2月26日藤本直規先生セミナー(報告)
若年認知症を中心としたさまざまな取り組み;「もの忘れカフェ」「仕事の場」から、新しい居場所「Hej(ハイ)」へ、居場所は進化する!」に参加して
ご講演では、下記のようなエピソードを様々ご紹介頂きながら、藤本先生や藤本クリニックのスタッフの皆さんが、何よりも患者さんの話に耳を傾けて、その気持ちに寄り添い、患者さんの思いが実現できるよう、チーム一丸となって、様々な活動に取り組んでおられるということを伺いました。
エピソード1
50代の男性「認知症になったことはあきらめるが、これからの人生はあきらめない」「もの忘れを何とかしたい。できなくなったことをなんとかしたい」「仕事がだめでも、何か役割が欲しい」「社会とつながっていたい」この方との出会いが、病気(認知症)をごまかさずに告知をするきっかけになった。
エピソード2
認知症デイサービス。病気の進行とともに、できることや社会参加の方法を話しあった。プログラムのないデイサービス。その日の活動は、朝の話し合いで決める。なるべく自分たちで活動ができるよう「準備の部屋」がある。活動の準備のために「準備の部屋」に行き、活動に合わせ物品を探し準備する。この行動が習慣化され、自分たちで決めて活動するという自主性につながり、活動を行う動機づけにもなっている。
エピソード3
大所帯のもの忘れカフェ。3ユニット30人の患者さんが通うデイサービスを3つに区切らずに運営する。そのねらいはノーマライゼーション。若い人、年配の人、軽度の人、重度の人を分けずに一緒に活動しお互いに支えあう。

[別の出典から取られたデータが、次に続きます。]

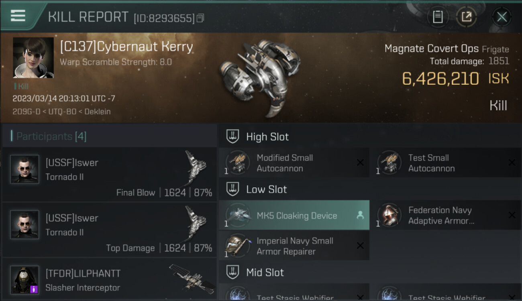Copy the kill report ID
The width and height of the screenshot is (522, 301).
(200, 18)
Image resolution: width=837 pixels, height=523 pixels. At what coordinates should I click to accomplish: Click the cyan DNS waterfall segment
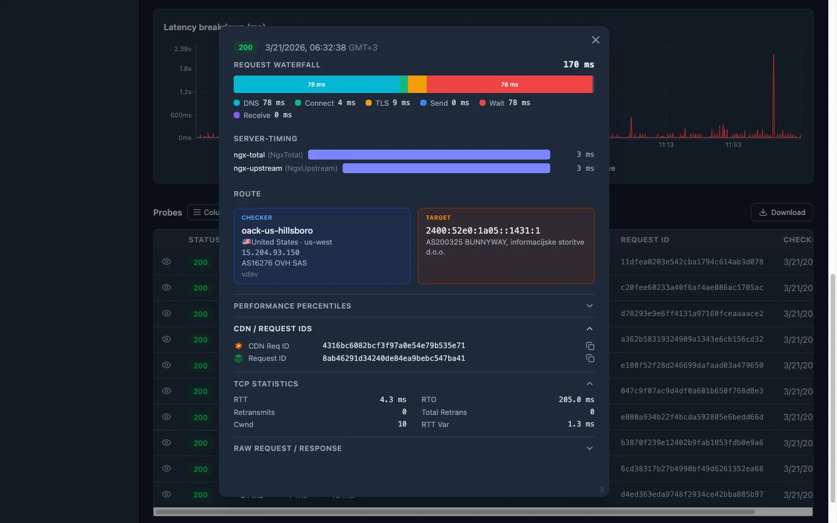pyautogui.click(x=316, y=84)
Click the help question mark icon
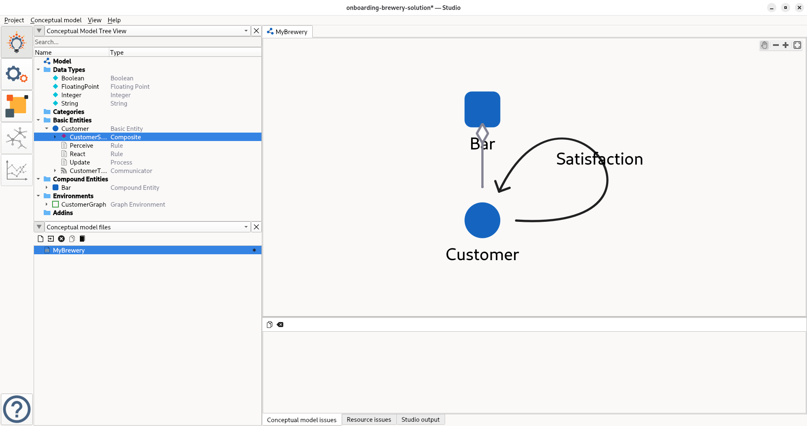 click(17, 409)
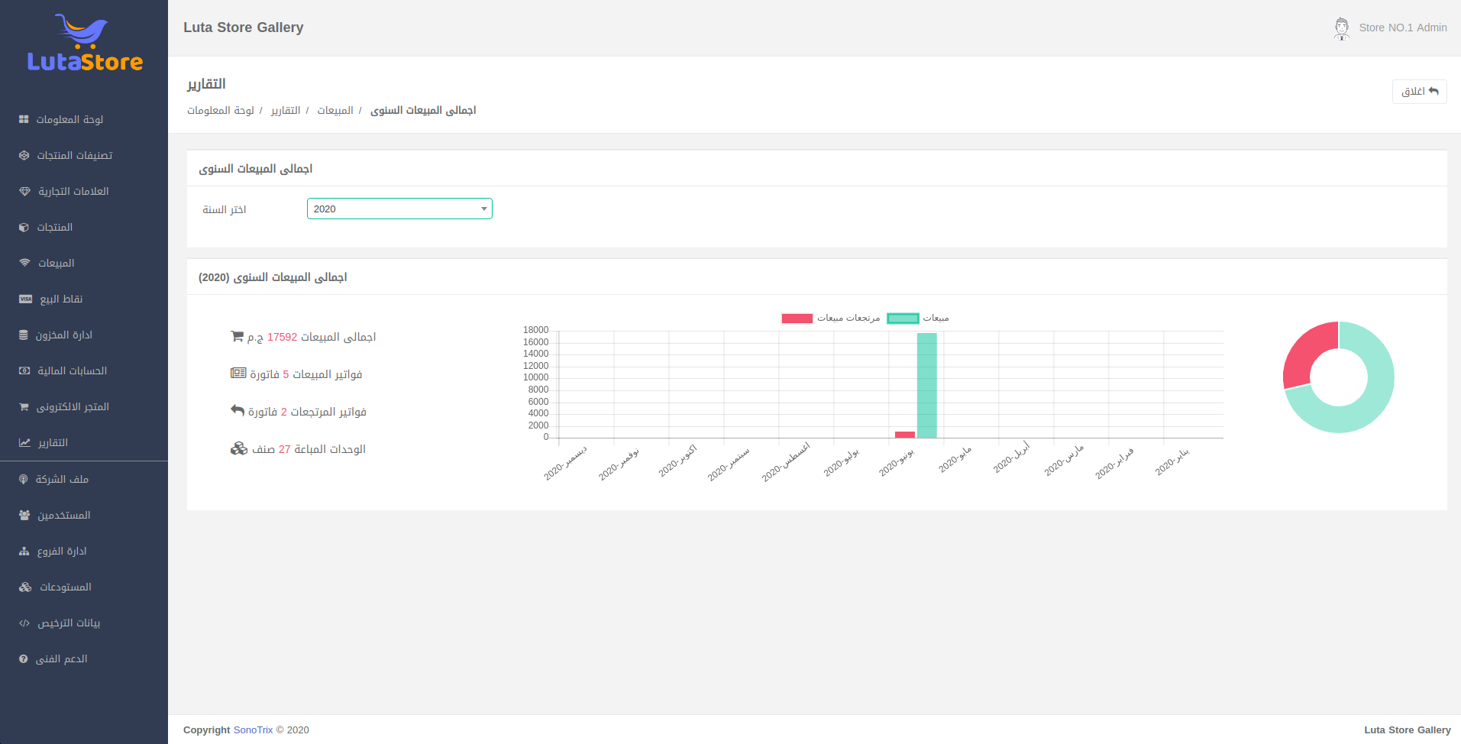The height and width of the screenshot is (744, 1461).
Task: Click the close back button at top right
Action: click(1419, 92)
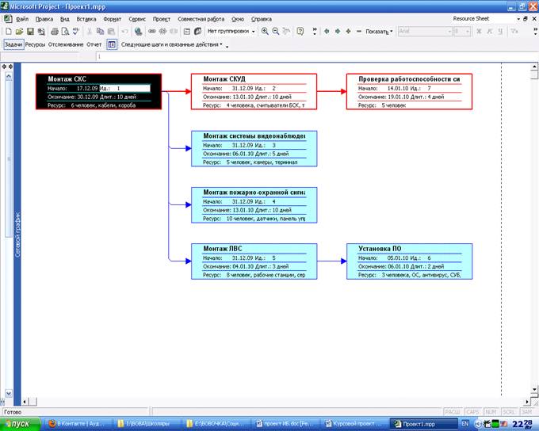Click the New project file icon
This screenshot has width=539, height=431.
[x=9, y=31]
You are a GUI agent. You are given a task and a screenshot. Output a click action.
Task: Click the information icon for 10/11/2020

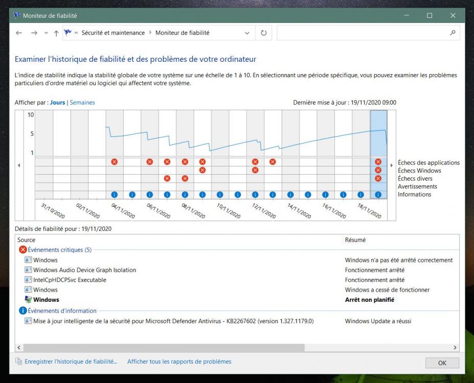pyautogui.click(x=220, y=195)
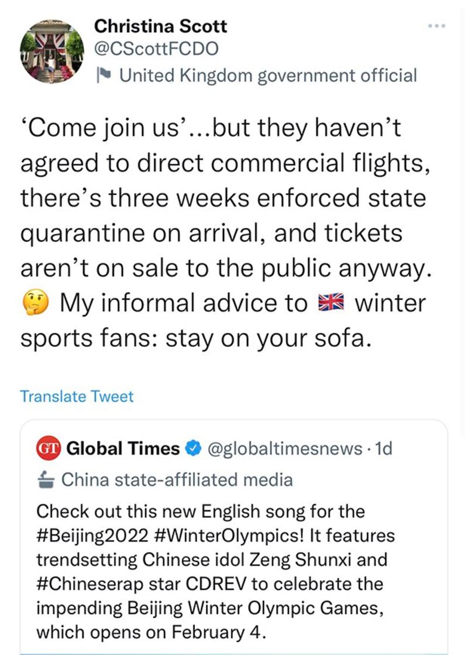The image size is (468, 655).
Task: Click the 1d timestamp on quoted tweet
Action: 384,449
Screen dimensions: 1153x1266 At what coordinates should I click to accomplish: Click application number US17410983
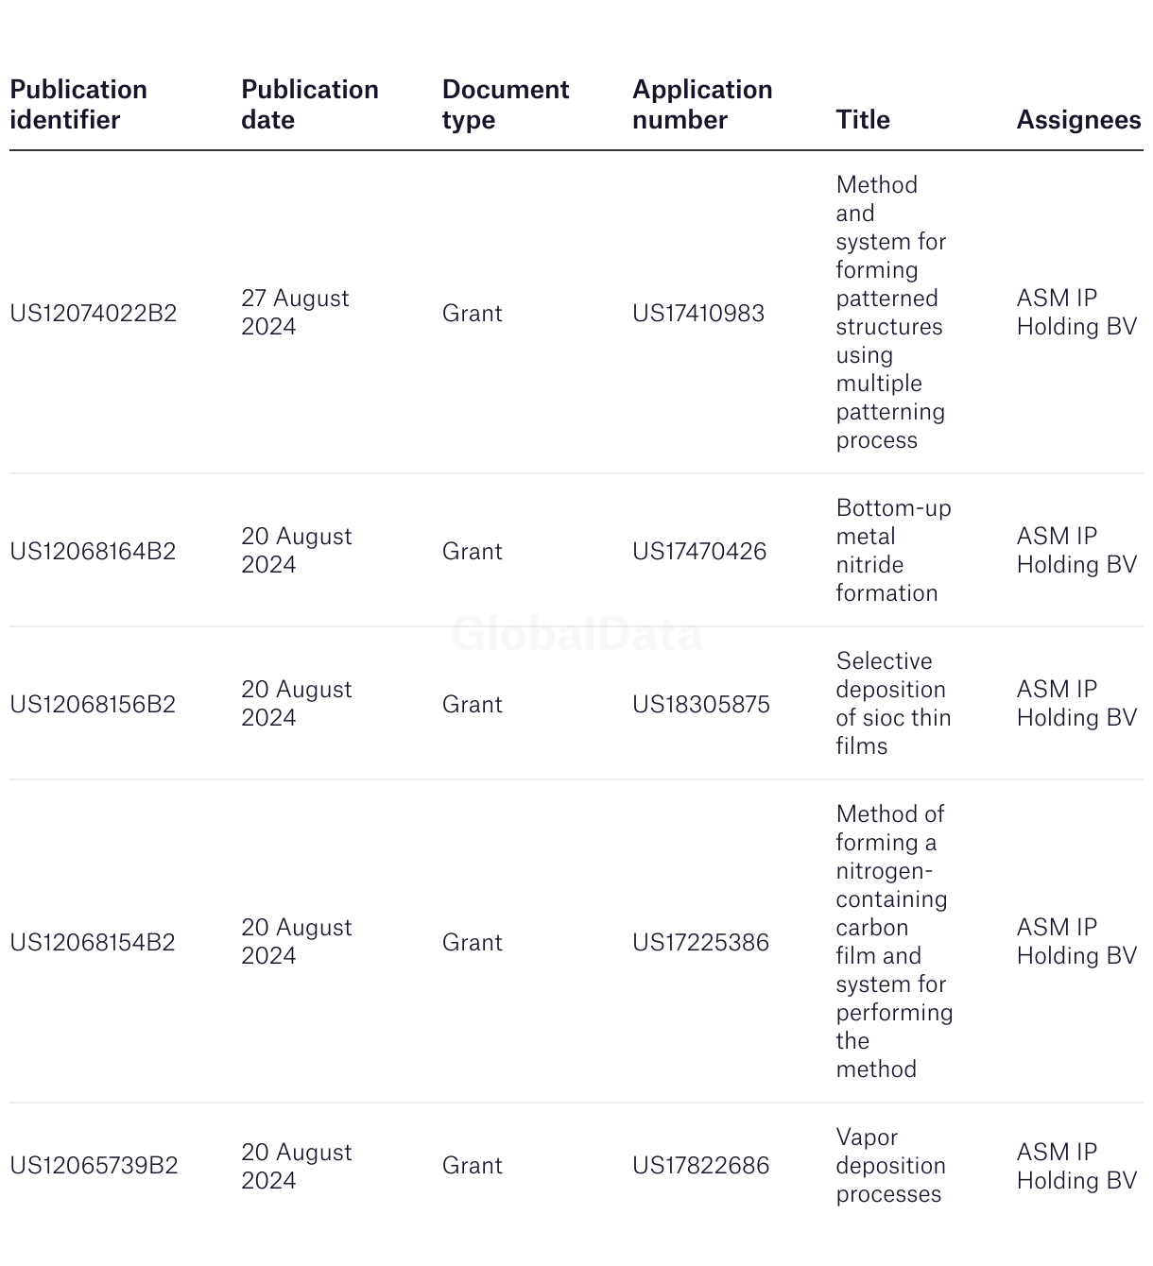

ある患者さん「認知症が進行しても、言ったことを覚えておいてほしい。覚えておいてくれると思うと安心する。」仲間やスタッフを信頼しているからこそ言える言葉である。
エピソード4
認知症診断直後の軽度者の居場所づくり。一般就労は難しい。だからと言って介護保険サービスの対象でもない。そこで「仕事の場」をつくる。そこは収入を得られる「働く」場であり、仲間と集い語れる場、仕事を通して社会と繋がる場である。賃金を得て家族にプレゼントをする。喜ぶ家族の顔を見て「あ~生きていてよかった」という気持になる。
患者さんの話を聞き、ニーズに合った活動の場を次々と作っていくことが、どうしてできるのだろうか?という質問に、「できないときは白旗をあげていい。でもこの次は頑張る! 日々の地道な活動の積み重ねが、チームに力をつけ、患者さんの言葉に耳を傾け、ニーズに合った新しいものを作っていくことにつながっている」という藤本先生の言葉が、深く心に残りました。
講演後、数日たって、もの忘れカフェの仲間たちからトートバックが届きました。やわらかいタッチのかわいいイラスト、素朴で素敵なバック。心がこもったバックだということがすぐにわかり、笑みがこぼれ、やさしい気持ちになりました。幸せ感が心の中に染みわたっていくようでした。コロナで疲れている心になんともうれしい素敵なプレゼント、大切に使わせていただきます!